Kertas hasil gambar pertama saya komentari, secara teknis sudah cukup lumayan. Komposisi warna, bidang dan garis sudah berani. Tarikan garisnya atraktif (mungkin juga factor emosional anak) pensil/crayon dicoretkan dengan cara ditekan. Biasanya anak-anak menggambar lebih berani, tidak pelan-pelan atau dihapus berulang-ulang. Kalo saya lihat coretan Nasywa lebih ke ekspresi. Hal ini terlihat pada gambar ketiga(paling bawah) dimana cara menggambarnya tidak perlu pakai pensil dulu melainkan langsung menorehkan crayon dibidang gambar. Keberanian menuangkan bentuk visual patut diajungi jempol. Tetapi pada gambar kesatu dan kedua (gambar paling atas dan tengah), Nasywa memasih memerlukan bantuan untuk memvisualkan bentuk, ini terlihat masih adanya pensil untuk dasar memulai coretannya. Itupun juga dengan goresan cukup tegas (lihat gambar 2) dimana bentuk orang dia gambarkan dengan tarikan pensil yang cukup berani. Tegas dengan bekas pensil yang tebal dan sekali tarik, tidak diulang-ulang, tipis apalagi dihapus terus digambar lagi. Sepertinya menggunakan penghapus pantangan buat dia dalam menggambar.

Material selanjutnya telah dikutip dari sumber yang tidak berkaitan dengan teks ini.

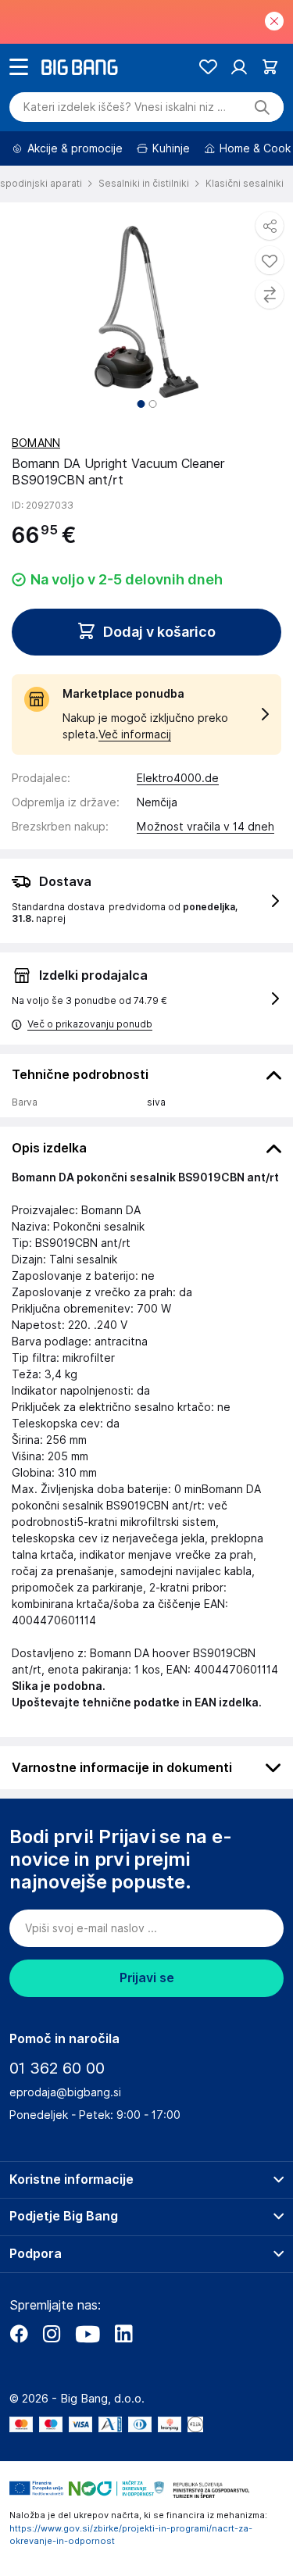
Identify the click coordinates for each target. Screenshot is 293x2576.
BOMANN (36, 443)
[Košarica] (270, 66)
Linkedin (123, 2333)
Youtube (87, 2333)
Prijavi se (147, 1977)
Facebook (18, 2333)
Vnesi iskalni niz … (124, 107)
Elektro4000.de (178, 778)
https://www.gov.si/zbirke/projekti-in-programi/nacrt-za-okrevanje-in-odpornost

Komposisi warna juga sudah lumayan, meskipun teknik arsirnya masik acak-kadut, nggak masalah sah-sah saja. Tetapi biasanya jadi masalah jika yang menilai itu bapak/ibu guru disekolahnya. Beliau menilai gambar anak muridnya dengan factor kerapian salah satunya. Kalau parameternya dari kerapian nilai menggambar Nasywa disekolah memang biasa-biasa saja. Guru dia lupa bahwa menggambar tidak dinilai dari kerapian saja tetapi juga objek yang digambar, komposisi warna, bentuk dan yang lebih penting kemampuan menerjemahkan ide kedalam bentuk visual. Saya selalu menekankan kepada Nasywa kalau menggambar jangan gambar itu-itu saja, usahakan ada obyek lainnya. Kalo bisa bidang gambar harus penuh dengan gambar lainnya, tidak kosong hanya berupa warna saja.Seumpama gambar pemandangan isilah bidang gambar itu dengan berbagai unsure visual yang sesuai dengan suasana pemamndangan/pedesaan, semisal yang standar ada gunung dua ditengahnya jalan dan disampingnya sawah ditambahkan lagi obyeknya. Mungkin ada orang naik kuda, pak tani lagi mencangkul, atau anak kecil lagi mainlayangan dan masih banyak lagi. Dasar anak kecil, ketika lagi menggambar dia lebih banyak bicaranya sambil bercerita tentang yang digambarnya. Benar-benar dihayati!.

Duh Nasywa, kerjaanya cuma menggambar terus..jangan mengikuti seperti ayah, gumamku dalam hati. Meski main congklak, bola bekel, main games di handphone terkadang suka mainin computer ayah. Tetap saja kamu nggak jauh dari kertas dan crayon.